§ **Textauszug**:
Khushwant Singh: "Der Zug nach Pakistan"
Das dünne Seil der Hoffnung
Einer der brutalsten Abschnitte in der Geschichte der Erde, bei dem
eine Million Männer, Frauen und Kinder getötet und
zehn Millionen aus ihren Häusern vertrieben und ihrer
Habseligkeiten beraubt wurden, war die Teilung Britisch-Indiens im
Jahre 1947, aus der der neu gegründete Staat Pakistan
hervorging.
Seine persönlichen Erlebnisse verarbeitete der Autor in dem
1956 in
Indien und nunmehr erstmals auf Deutsch erschienen Roman "Der
Zug nach
Pakistan".
Khushwant Singh stellt darin das menschliche Drama dieses
schicksalhaften Sommers, das Ziehen der blutigen Trennlinie im
Nordwesten Indiens, in einem kleinen Dorf nach. Als die Flut von
Flüchtlingen und das grauenvolle Blutvergießen auch
hier ankommen, sind die einfachen Männer und Frauen
überrascht, überfordert und innerlich zerrissen.
Das Dorf, Mano Majra, befindet sich direkt an der Eisenbahnstrecke von
Delhi nach Lahore. Die Züge bestimmen den Lebensrhythmus
seiner Bewohner, hauptsächlich Sikh-Landwirte und ihre
muslimischen Pächter. Religionszugehörigkeit spielt
für sie (noch) keine Rolle. Egal ob Hindu, Sikh oder Muslim,
sie leben unbekümmert und unberührt von der sich mehr
und mehr ausbreitenden Gewalt ihren selbstgenügsamen,
kooperativen und kargen Lebensstil, der trotz allem ihre
täglichen Bedürfnisse abdeckt.

§ **Ziel A**: An welcher Eisenbahnstrecke liegt das Dorf Mano Majra laut der Besprechung zu „Der Zug nach Pakistan“?
§ **Ziel B**: Schreibe die Besprechung zu „Der Zug nach Pakistan“ im Anschluss an ihren letzten Satz weiter.

§ **Datenauszug**:
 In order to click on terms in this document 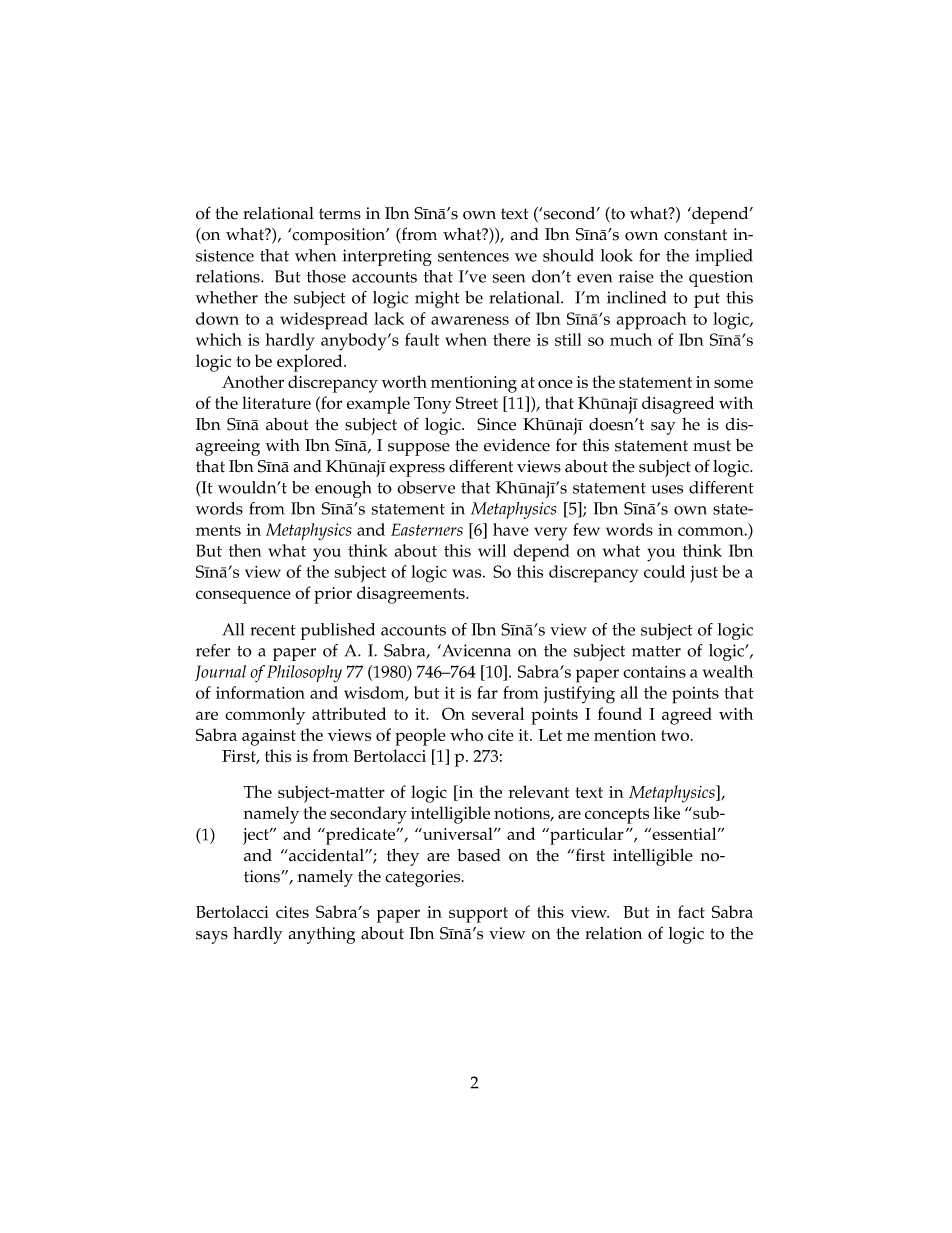, I will do `click(340, 214)`.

§ **Antwort A**: An der Strecke von Delhi nach Lahore.

§ **Antwort B**:
Muslime gegen Hindus - Hindus gegen Muslime
Als der Geldverleiher Ram Lal, der einzige Hindu, ermordet wird,
verhaftet man als (unschuldige) Büßer den Dorfgauner
Jagga, einen hünenhaften Sikh, und einen jungen, erst einen
Tag nach der Tat angereisten Agitator der Kommunistischen Partei aus
Delhi. Beide dienen als willkommene Sünder, um die Ruhe des
Alltags wieder einkehren zu lassen. Doch schon bald soll das friedliche
Dorf im wahrsten Sinne des Wortes von den grauenhaften Ereignissen
überrollt werden.
Es gab bereits Gerüchte über sogenannte
"Geisterzüge", gefüllt mit aus Pakistan kommenden
abgeschlachteten Sikh-Flüchtlingen. Als jedoch der erste
Geisterzug Mano Majra erreicht, ist es mit der Dorfruhe vorbei. Die
Bewohner lassen alles stehen und liegen und versammeln sich auf ihren
Hausdächern, um das "Ereignis" in stiller Faszination aus der
Ferne zu betrachten. Der erste Zweifel ist gesät. Vereint
schafft man zwar noch Benzin und Holz zum Verbrennen der Leichen heran,
aber fortan prägt nachbarschaftliches Misstrauen den Alltag.
Die örtliche Polizei trägt durch eingestreute
Berichte über weitere Gräueltaten von Muslimen an
Sikhs zu gesteigertem Misstrauen bei.
"Aber Mano Majra hat den Kelch der Bitternis noch nicht bis zur Neige geleert."
Der einsetzende Monsun lässt den am Dorf
vorbeifließenden Fluss anschwellen. Dieser offenbart eines
Tages eine grausige Fracht: Hunderte Tote treiben in seinen Fluten. Als
der zweite "Leichenzug" im Bahnhof Halt macht, ist die brutale
Realität auch in Mano Majra angekommen und schleicht sich als
schiere Angst in die einfachen Herzen seiner Bewohner.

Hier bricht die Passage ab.